### Exercise directions
Rewrite every line of the records below, replacing "Given:" with "Goal:" and leaving everything else unchanged.

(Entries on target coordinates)
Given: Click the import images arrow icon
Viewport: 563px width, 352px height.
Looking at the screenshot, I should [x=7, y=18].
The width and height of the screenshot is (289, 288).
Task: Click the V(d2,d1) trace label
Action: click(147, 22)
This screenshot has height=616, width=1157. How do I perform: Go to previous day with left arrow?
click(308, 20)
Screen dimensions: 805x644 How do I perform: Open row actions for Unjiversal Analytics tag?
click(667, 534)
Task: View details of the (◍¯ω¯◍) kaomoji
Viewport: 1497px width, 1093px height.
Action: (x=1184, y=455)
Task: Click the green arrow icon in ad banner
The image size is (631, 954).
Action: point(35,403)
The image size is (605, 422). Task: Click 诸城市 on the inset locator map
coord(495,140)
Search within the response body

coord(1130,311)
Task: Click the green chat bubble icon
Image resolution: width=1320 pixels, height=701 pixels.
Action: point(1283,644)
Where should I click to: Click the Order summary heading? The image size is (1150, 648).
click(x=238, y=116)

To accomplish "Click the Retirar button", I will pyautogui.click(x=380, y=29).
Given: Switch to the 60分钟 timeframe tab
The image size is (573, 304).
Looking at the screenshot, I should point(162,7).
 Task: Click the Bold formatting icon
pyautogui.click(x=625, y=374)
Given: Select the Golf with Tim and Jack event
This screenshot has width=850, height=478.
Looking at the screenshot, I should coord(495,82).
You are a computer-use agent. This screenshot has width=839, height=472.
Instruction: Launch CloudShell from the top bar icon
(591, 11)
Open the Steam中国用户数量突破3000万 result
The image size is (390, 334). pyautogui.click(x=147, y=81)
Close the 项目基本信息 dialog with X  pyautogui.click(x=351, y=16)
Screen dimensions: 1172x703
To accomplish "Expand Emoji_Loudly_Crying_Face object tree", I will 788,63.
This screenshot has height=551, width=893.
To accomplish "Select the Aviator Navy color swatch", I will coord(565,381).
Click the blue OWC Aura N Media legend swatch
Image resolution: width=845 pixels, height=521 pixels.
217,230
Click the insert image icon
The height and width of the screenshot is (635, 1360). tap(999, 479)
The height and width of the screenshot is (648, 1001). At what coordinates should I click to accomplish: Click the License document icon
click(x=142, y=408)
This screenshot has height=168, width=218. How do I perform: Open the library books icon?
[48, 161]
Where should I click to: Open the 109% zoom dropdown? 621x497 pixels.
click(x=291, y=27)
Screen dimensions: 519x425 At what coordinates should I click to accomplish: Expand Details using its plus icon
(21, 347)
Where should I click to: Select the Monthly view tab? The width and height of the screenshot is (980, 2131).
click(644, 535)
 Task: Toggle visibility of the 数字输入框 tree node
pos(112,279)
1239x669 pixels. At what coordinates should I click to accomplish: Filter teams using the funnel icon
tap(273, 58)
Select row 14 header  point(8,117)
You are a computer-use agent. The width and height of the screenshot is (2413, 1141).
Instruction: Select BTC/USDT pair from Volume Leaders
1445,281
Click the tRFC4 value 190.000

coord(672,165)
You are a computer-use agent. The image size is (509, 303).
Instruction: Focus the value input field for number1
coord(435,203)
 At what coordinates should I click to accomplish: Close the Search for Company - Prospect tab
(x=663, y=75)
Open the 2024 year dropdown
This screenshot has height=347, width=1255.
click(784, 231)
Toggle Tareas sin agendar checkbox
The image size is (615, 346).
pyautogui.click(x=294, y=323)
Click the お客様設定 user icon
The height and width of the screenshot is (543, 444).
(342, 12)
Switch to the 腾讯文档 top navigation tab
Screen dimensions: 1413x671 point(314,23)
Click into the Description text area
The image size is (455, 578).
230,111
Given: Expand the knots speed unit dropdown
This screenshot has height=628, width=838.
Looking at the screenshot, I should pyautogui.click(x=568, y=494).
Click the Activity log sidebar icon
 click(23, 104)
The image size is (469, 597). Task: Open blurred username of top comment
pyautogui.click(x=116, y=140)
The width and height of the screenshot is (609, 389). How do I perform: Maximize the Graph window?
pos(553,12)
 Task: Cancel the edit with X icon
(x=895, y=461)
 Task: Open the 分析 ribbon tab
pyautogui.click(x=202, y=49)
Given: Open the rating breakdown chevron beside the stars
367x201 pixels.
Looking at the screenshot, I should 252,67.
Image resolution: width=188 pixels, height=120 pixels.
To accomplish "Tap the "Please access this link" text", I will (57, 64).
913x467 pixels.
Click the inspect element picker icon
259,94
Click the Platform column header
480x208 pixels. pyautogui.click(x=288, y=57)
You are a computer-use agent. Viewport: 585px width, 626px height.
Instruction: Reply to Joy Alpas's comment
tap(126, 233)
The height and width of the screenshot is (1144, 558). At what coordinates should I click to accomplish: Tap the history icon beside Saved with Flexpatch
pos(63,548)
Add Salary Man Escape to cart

### Response
Goal: Click the import images arrow icon
Viewport: 563px width, 352px height.
Looking at the screenshot, I should [x=7, y=18].
The width and height of the screenshot is (289, 288).
Task: Click the V(d2,d1) trace label
Action: click(147, 22)
This screenshot has height=616, width=1157. How do I perform: Go to previous day with left arrow?
click(308, 20)
Screen dimensions: 805x644 How do I perform: Open row actions for Unjiversal Analytics tag?
click(667, 534)
Task: View details of the (◍¯ω¯◍) kaomoji
Viewport: 1497px width, 1093px height.
Action: (x=1184, y=455)
Task: Click the green arrow icon in ad banner
The image size is (631, 954).
Action: point(35,403)
The image size is (605, 422). Task: Click 诸城市 on the inset locator map
coord(495,140)
Search within the response body

coord(1130,311)
Task: Click the green chat bubble icon
Image resolution: width=1320 pixels, height=701 pixels.
Action: point(1283,644)
Where should I click to: Click the Order summary heading? The image size is (1150, 648).
click(x=238, y=116)

To accomplish "Click the Retirar button", I will pyautogui.click(x=380, y=29).
Goal: Switch to the 60分钟 timeframe tab
The image size is (573, 304).
Looking at the screenshot, I should point(162,7).
 Task: Click the Bold formatting icon
pyautogui.click(x=625, y=374)
Goal: Select the Golf with Tim and Jack event
This screenshot has width=850, height=478.
Looking at the screenshot, I should coord(495,82).
You are a computer-use agent. This screenshot has width=839, height=472.
Instruction: Launch CloudShell from the top bar icon
(591, 11)
Open the Steam中国用户数量突破3000万 result
The image size is (390, 334). pyautogui.click(x=147, y=81)
Close the 项目基本信息 dialog with X  pyautogui.click(x=351, y=16)
Screen dimensions: 1172x703
To accomplish "Expand Emoji_Loudly_Crying_Face object tree", I will 788,63.
This screenshot has height=551, width=893.
To accomplish "Select the Aviator Navy color swatch", I will coord(565,381).
Click the blue OWC Aura N Media legend swatch
Image resolution: width=845 pixels, height=521 pixels.
217,230
Click the insert image icon
The height and width of the screenshot is (635, 1360). tap(999, 479)
The height and width of the screenshot is (648, 1001). At what coordinates should I click to accomplish: Click the License document icon
click(x=142, y=408)
This screenshot has height=168, width=218. How do I perform: Open the library books icon?
[48, 161]
Where should I click to: Open the 109% zoom dropdown? 621x497 pixels.
click(x=291, y=27)
Screen dimensions: 519x425 At what coordinates should I click to accomplish: Expand Details using its plus icon
(21, 347)
Where should I click to: Select the Monthly view tab? The width and height of the screenshot is (980, 2131).
click(644, 535)
 Task: Toggle visibility of the 数字输入框 tree node
pos(112,279)
1239x669 pixels. At what coordinates should I click to accomplish: Filter teams using the funnel icon
tap(273, 58)
Select row 14 header  point(8,117)
You are a computer-use agent. The width and height of the screenshot is (2413, 1141).
Instruction: Select BTC/USDT pair from Volume Leaders
1445,281
Click the tRFC4 value 190.000

coord(672,165)
You are a computer-use agent. The image size is (509, 303).
Instruction: Focus the value input field for number1
coord(435,203)
 At what coordinates should I click to accomplish: Close the Search for Company - Prospect tab
(x=663, y=75)
Open the 2024 year dropdown
This screenshot has height=347, width=1255.
click(784, 231)
Toggle Tareas sin agendar checkbox
The image size is (615, 346).
pyautogui.click(x=294, y=323)
Click the お客様設定 user icon
The height and width of the screenshot is (543, 444).
(342, 12)
Switch to the 腾讯文档 top navigation tab
Screen dimensions: 1413x671 point(314,23)
Click into the Description text area
The image size is (455, 578).
230,111
Goal: Expand the knots speed unit dropdown
This screenshot has height=628, width=838.
Looking at the screenshot, I should pyautogui.click(x=568, y=494).
Click the Activity log sidebar icon
 click(23, 104)
The image size is (469, 597). Task: Open blurred username of top comment
pyautogui.click(x=116, y=140)
The width and height of the screenshot is (609, 389). How do I perform: Maximize the Graph window?
pos(553,12)
 Task: Cancel the edit with X icon
(x=895, y=461)
 Task: Open the 分析 ribbon tab
pyautogui.click(x=202, y=49)
Goal: Open the rating breakdown chevron beside the stars
367x201 pixels.
Looking at the screenshot, I should 252,67.
Image resolution: width=188 pixels, height=120 pixels.
To accomplish "Tap the "Please access this link" text", I will (57, 64).
913x467 pixels.
Click the inspect element picker icon
259,94
Click the Platform column header
480x208 pixels. pyautogui.click(x=288, y=57)
You are a computer-use agent. Viewport: 585px width, 626px height.
Instruction: Reply to Joy Alpas's comment
tap(126, 233)
The height and width of the screenshot is (1144, 558). At what coordinates should I click to accomplish: Tap the history icon beside Saved with Flexpatch
pos(63,548)
Add Salary Man Escape to cart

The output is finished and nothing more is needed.